Ia juga menyoroti kejanggalan lain, seperti diterbitkannya HGU oleh pemerintah Sulawesi Tengah atas nama PT Lestari Tani Teladan, padahal objek tanahnya berada di wilayah Sulbar.
“Bahkan fasilitas publik seperti Polsek, sekolah, hingga desa Pakawa masuk dalam HGU PT Pasangkayu.

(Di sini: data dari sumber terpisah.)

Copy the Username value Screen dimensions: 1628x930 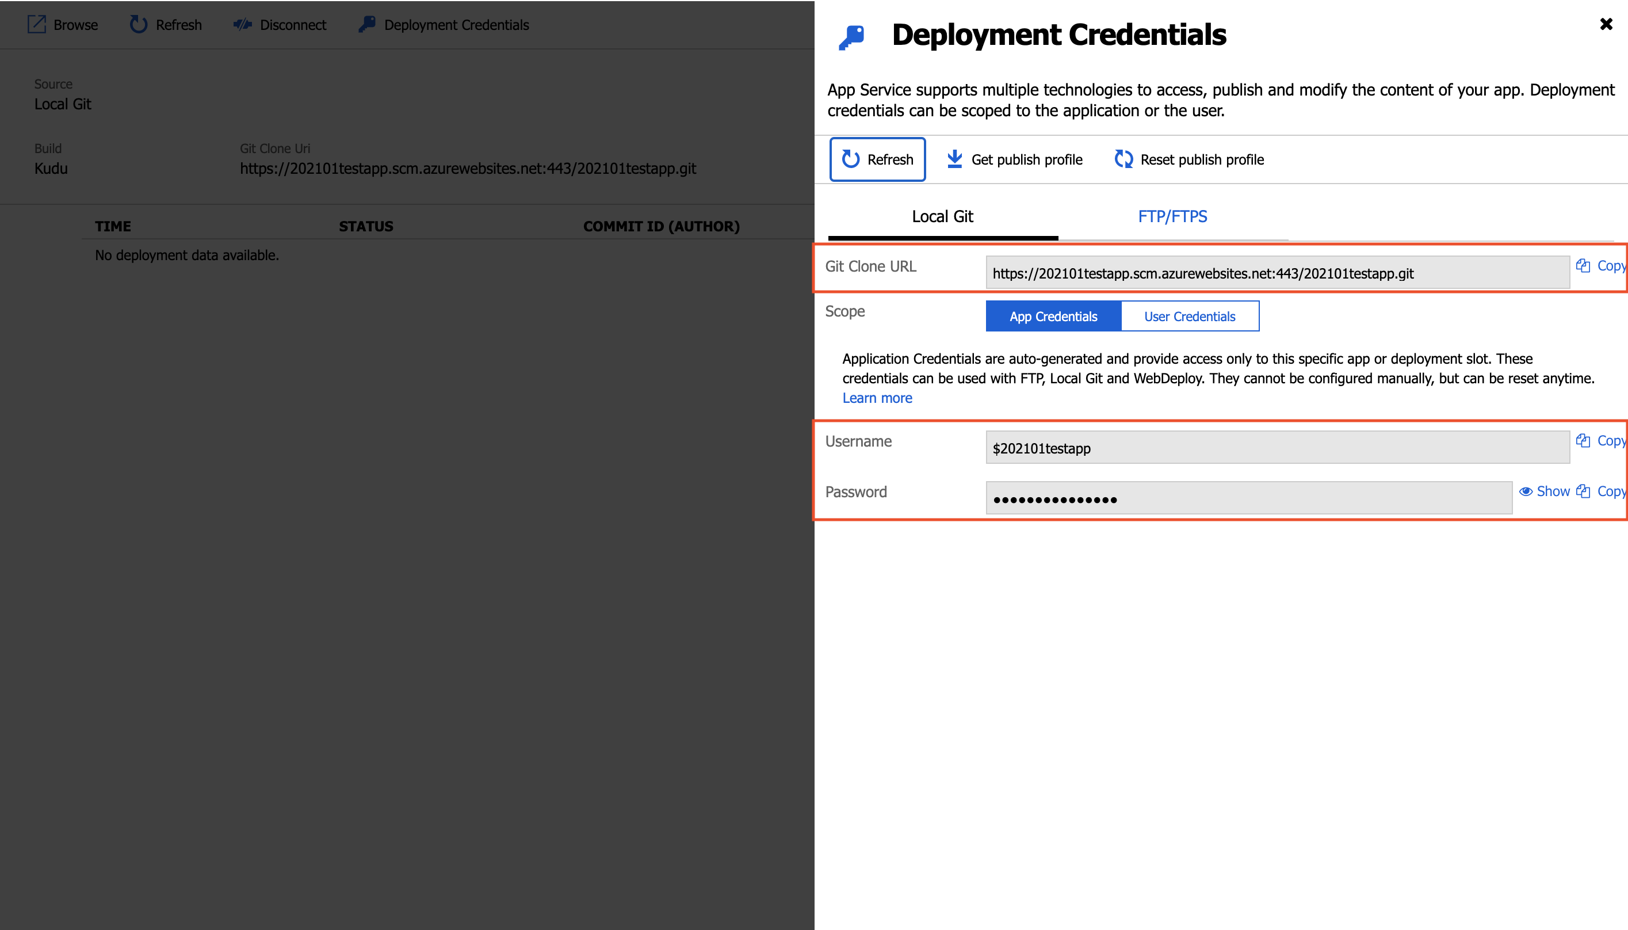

Belum lagi tumpang tindih dengan kawasan hutan lindung,” ungkapnya.
Yani menekankan bahwa kampung seperti Dusun Kalindu sudah ada sebelum adanya undang-undang kehutanan.
“Saya bisa buktikan dengan dokumen milik almarhum orang tua saya bahwa kampung itu lebih dulu ada,” jelasnya.
Menurutnya, perusahaan membuka lahan secara masif sebelum memiliki izin resmi, dan ketika izin diterbitkan, luasnya justru lebih kecil dari yang sudah dibuka.
Ia menyebut bahwa pengukuran oleh BPN dilakukan sebelum ada pelepasan kawasan hutan, yang menyalahi prosedur.
“Gambar ukur terbit 1994, sementara pelepasan kawasan hutan baru terjadi tahun 1996. Seharusnya pelepasan kawasan hutan dilakukan terlebih dahulu,” kata Yani.
Ia menyimpulkan bahwa banyak lahan HGU ditelantarkan oleh perusahaan, sehingga dikuasai oleh masyarakat tanpa ada keberatan dari pihak perusahaan.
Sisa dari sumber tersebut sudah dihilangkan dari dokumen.